Дов отвернулся, сел на койку и стал грызть ногти. Прямота Карен обезоружила его. Он показал на ведро, стоявшее в углу, и посмотрел на девушку искоса. Карен взяла ведро.
— А тебя как зовут? Приду возвращать ведро, а как обратиться, не знаю.
Он не отвечал.
— Ну?
— Дов!
— А меня Карен. И здороваться со мной можешь. А там глядишь, и улыбаться научишься.
Он медленно обернулся, но девушка уже выскочила из палатки. Дов подошел к выходу, посмотрел ей вслед. Подъехала цистерна, и Карен подошла набрать воды. Удивительно красивая!
Карен совсем не походила на тех, кто пытался заговорить с ним до этого. Прямая, слегка капризная, но ласковая, она не надоедала, не говорила громких слов, в которые сама не верила, не жаловалась, как большинство в Караолосе. И голосок у нее был нежный, но решительный.
— Привет, Дов, — сказала Карен, вернувшись. — Возьми ведро. Спасибо!
Он что-то буркнул.
— Ax да, ты же не умеешь говорить по-человечески, только рычишь. У меня в садике есть такой. Он разыгрывает из себя льва.
— Привет! — заорал Дов что было мочи.
Вскоре Дов знал, когда она встает, когда стирает, когда идет к своим питомцам и возвращается от них. Однажды он украдкой забрался в палатку к Карен и осмотрел ее ведро. Оно не текло! Дов по-прежнему целыми днями лежал на койке, но теперь он с нетерпением ждал стука ее каблуков и украдкой смотрел ей вслед. Частенько и Карен смотрела в сторону его палатки, тогда их взгляды на мгновение встречались. Тут Дов обычно сердился и упрекал себя за слабость характера.
Дни шли за днями, и для Дова что-то неприметно изменилось. Он по-прежнему молчал и чуждался людей, но его мысли все чаще оказывались далеки от смерти и ненависти. Дов прислушивался, как дети играют рядом на площадке, и слышал, как Карен что-то им говорит. За время жизни в Караолосе он перестал различать детские голоса, и теперь испытывал странное чувство.

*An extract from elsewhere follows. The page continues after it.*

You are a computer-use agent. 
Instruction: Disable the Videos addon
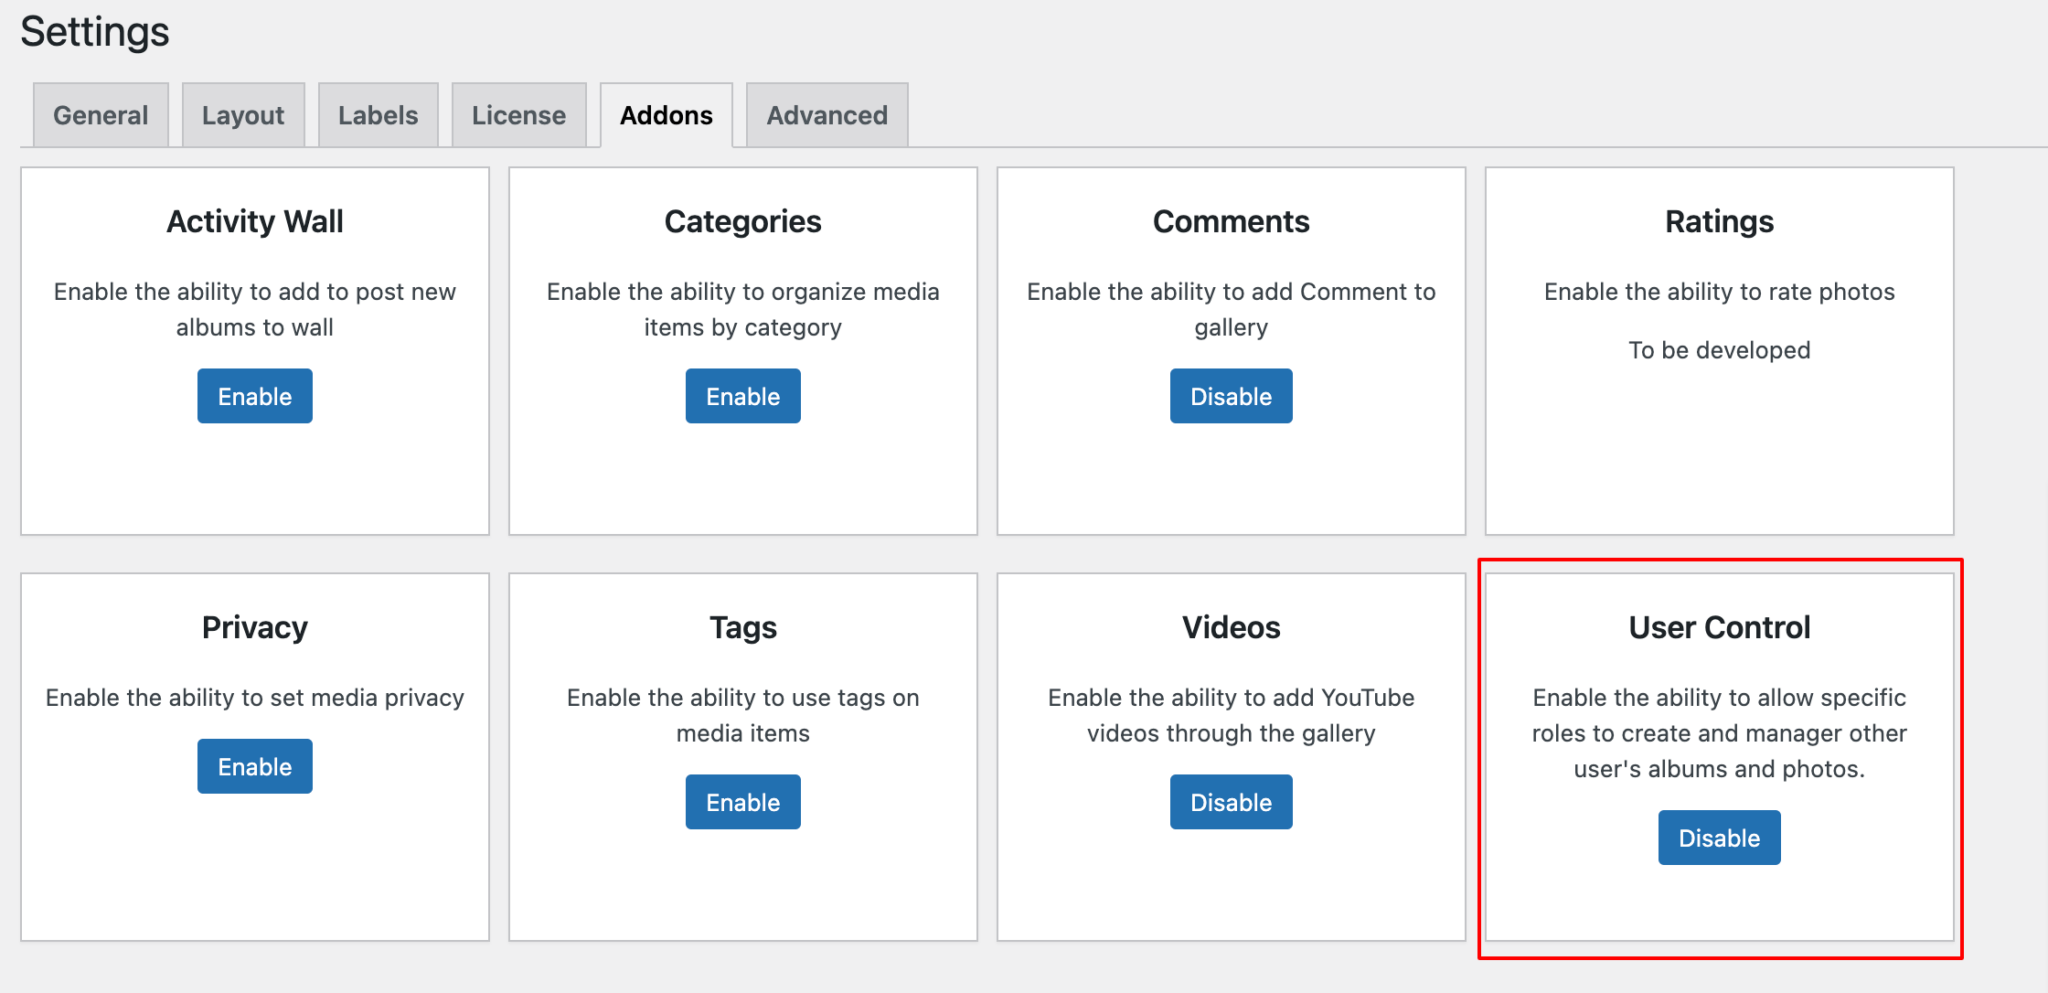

Однажды ночью Дов стоял у колючей проволоки и следил, как лучи прожекторов скользят над палатками. Он часто проводил так ночи, потому что боялся засыпать. Пальмахники устроили костер на детской площадке, там пели и плясали. Когда-то он тоже пел и плясал на собраниях «Искупителей». Тогда были живы и Мундек, и Руфь, и Ревекка…
— Привет, Дов!
Он резко обернулся и увидел изящный силуэт Карен. Ветер играл ее длинными волосами.
— Пойдем к костру!
Он повернулся к ней спиной.
— Ведь я же тебе нравлюсь, дурачок ты этакий! Можешь меня не стесняться. Почему ты живешь таким волком?
Он только мотнул головой.
— Дов… — шепотом сказала она.
Он в бешенстве обернулся к ней.
— Бедный Дов! — передразнил он кого-то. — Несчастный сумасшедший! Ты ничуть не лучше остальных! Ты только красивее! — Дов вцепился ей в горло. — Оставь меня в покое… оставьте меня в покое!
Карен глянула ему прямо в глаза.
— Убери руки… Сию же минуту!
Он послушно отнял руки.
— Я только хотел нагнать на тебя страху, — сказал он. — Ничего плохого я бы тебе не сделал.
— Никакого страха ты на меня не нагнал и не нагонишь, — ответила она презрительно и пошла прочь.
Неделю Карен не разговаривала с ним, не смотрела в его сторону. Дов ощутил мучительное беспокойство. Он уже не проводил, как раньше, долгие часы на койке в молчании, а целыми днями холил по палатке из угла в угол. Зачем он связался с этой девушкой? Ему вполне хватало воспоминаний: с ними было по-своему спокойно.
Как-то вечером Карен играла с детьми на площадке. Один из малышей упал и стал плакать. Она обняла его и начала успокаивать, и, когда подняла голову, неожиданно увидела перед собой Дова.